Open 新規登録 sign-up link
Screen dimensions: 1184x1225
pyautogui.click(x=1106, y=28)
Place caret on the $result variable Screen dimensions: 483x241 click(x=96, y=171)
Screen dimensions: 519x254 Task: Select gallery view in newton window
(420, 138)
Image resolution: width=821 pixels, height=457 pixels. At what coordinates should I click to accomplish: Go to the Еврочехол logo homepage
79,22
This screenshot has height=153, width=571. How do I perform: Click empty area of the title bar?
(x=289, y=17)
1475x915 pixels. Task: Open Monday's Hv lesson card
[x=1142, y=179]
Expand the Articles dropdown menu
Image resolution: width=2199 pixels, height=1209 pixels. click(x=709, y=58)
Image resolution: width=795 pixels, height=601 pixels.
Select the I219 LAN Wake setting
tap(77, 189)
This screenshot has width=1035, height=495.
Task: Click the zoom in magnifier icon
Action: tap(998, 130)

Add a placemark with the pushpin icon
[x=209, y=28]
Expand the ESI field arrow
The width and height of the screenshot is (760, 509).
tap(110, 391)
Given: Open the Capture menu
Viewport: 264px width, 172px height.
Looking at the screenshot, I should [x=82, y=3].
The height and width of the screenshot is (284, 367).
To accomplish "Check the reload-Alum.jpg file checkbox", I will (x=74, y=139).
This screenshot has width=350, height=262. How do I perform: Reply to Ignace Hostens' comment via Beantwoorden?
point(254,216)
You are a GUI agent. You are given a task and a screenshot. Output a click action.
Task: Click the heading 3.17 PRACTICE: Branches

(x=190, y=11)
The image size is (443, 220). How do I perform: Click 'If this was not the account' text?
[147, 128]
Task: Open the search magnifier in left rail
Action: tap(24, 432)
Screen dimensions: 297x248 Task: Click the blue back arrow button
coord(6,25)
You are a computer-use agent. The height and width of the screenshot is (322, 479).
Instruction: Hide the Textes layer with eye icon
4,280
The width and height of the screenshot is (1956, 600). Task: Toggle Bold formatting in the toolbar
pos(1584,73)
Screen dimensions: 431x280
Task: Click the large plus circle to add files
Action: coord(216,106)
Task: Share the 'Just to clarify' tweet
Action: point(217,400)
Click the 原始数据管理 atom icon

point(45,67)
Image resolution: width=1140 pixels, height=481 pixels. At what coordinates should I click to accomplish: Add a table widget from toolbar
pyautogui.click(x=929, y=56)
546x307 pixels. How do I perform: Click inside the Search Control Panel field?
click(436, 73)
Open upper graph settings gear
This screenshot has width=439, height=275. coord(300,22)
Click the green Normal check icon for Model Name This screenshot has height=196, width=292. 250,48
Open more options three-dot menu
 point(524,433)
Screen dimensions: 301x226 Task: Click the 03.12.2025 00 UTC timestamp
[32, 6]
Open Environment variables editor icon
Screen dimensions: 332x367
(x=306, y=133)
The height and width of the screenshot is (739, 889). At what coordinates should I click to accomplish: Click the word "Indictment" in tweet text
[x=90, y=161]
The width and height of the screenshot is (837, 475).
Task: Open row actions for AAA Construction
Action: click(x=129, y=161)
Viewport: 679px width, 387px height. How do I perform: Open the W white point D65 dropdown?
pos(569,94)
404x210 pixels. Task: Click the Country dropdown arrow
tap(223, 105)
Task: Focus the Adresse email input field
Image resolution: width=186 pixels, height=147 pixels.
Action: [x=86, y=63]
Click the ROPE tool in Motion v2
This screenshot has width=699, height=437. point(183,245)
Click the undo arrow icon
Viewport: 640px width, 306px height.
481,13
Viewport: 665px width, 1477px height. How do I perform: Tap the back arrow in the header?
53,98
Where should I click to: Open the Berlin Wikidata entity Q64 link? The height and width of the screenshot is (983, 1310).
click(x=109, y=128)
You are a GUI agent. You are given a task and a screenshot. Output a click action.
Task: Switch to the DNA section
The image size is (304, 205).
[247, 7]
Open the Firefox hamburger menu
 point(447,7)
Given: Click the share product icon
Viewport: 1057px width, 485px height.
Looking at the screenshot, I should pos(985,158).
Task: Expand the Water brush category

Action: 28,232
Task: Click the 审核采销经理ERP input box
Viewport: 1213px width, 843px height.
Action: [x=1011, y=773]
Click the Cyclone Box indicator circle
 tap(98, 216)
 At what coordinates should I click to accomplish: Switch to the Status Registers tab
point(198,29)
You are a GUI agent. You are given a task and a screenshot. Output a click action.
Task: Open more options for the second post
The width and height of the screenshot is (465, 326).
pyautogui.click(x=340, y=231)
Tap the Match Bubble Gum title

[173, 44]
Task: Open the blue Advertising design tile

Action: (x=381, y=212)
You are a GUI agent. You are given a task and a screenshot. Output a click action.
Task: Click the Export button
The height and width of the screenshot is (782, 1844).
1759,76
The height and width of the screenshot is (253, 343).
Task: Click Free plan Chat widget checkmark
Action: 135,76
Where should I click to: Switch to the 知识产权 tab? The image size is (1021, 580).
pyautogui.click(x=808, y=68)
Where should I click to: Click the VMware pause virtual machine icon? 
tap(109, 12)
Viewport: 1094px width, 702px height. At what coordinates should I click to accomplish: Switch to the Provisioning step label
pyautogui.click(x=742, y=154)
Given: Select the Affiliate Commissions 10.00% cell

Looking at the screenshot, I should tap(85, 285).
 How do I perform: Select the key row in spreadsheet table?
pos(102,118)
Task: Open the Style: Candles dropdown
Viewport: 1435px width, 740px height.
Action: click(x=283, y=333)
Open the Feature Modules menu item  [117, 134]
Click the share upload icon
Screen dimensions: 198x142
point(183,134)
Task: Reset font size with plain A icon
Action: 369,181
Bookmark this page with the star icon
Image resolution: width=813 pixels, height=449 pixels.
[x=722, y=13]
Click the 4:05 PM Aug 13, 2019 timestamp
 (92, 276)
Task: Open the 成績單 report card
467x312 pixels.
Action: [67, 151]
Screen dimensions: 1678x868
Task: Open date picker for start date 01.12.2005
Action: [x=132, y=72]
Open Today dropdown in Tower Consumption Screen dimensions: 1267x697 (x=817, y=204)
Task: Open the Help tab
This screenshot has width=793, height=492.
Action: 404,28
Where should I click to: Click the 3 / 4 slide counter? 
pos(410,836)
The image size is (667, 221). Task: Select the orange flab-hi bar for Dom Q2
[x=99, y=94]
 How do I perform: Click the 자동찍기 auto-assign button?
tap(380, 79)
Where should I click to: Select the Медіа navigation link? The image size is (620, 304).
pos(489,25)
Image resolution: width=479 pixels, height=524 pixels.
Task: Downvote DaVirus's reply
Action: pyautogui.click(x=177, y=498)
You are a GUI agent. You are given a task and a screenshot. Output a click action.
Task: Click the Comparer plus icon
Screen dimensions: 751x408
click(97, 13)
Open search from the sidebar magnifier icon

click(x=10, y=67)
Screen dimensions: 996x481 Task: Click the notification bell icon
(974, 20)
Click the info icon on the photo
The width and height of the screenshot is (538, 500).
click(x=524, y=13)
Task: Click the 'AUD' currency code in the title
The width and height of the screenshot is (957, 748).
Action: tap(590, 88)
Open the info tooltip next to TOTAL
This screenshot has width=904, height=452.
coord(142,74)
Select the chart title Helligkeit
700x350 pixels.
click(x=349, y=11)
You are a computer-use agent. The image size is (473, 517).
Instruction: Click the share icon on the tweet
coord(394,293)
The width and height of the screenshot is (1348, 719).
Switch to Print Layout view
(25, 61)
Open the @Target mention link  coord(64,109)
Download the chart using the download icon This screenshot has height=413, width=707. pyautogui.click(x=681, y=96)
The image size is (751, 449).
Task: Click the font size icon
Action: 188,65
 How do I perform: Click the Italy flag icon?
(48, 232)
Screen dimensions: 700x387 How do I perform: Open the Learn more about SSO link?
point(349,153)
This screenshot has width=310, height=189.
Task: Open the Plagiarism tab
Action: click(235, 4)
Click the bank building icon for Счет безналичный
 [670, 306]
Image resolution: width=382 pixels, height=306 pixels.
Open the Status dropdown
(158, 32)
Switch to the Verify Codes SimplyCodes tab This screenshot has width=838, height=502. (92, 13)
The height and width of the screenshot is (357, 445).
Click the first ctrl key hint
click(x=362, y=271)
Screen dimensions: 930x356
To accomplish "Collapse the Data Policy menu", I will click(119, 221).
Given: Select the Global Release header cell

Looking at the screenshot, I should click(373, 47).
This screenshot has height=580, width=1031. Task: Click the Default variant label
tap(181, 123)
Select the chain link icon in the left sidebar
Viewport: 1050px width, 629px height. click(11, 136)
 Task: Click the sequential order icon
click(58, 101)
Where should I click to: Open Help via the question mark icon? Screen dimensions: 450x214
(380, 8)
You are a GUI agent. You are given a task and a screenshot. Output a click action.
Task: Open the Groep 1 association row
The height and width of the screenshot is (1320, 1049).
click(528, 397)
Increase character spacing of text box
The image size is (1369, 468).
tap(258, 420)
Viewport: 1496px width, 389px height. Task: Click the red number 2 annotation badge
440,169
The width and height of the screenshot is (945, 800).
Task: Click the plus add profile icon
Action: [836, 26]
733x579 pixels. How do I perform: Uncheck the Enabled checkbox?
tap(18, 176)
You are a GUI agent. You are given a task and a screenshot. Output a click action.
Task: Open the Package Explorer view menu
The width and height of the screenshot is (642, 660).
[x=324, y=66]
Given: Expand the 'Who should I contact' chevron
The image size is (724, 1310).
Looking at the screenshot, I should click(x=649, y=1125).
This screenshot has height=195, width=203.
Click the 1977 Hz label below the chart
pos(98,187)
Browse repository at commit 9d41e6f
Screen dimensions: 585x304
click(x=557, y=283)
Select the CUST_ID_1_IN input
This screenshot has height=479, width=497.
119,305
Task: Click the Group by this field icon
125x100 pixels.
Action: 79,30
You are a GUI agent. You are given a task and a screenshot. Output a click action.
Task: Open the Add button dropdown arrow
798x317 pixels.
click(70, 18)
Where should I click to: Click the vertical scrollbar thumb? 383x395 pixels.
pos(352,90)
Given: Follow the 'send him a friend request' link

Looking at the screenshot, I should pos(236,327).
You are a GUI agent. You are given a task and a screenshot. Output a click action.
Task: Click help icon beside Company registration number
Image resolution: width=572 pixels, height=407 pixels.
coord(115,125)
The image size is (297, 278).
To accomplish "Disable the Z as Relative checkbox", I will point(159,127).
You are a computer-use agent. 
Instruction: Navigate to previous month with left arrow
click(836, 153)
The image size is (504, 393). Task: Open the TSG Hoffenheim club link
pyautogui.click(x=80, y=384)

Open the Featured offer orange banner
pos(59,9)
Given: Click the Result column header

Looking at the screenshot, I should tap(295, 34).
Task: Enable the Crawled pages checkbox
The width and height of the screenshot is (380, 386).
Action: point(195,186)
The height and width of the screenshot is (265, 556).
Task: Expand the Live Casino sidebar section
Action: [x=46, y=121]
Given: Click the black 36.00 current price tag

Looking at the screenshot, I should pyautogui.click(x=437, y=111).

WORK TASK – Which lines above hold the string "computer"? Copy each of them.

SOLUTION TO THIS EXERCISE –
You are a computer-use agent. The height and width of the screenshot is (322, 479).
You are a computer-use agent. The image size is (473, 517).
You are a computer-use agent. 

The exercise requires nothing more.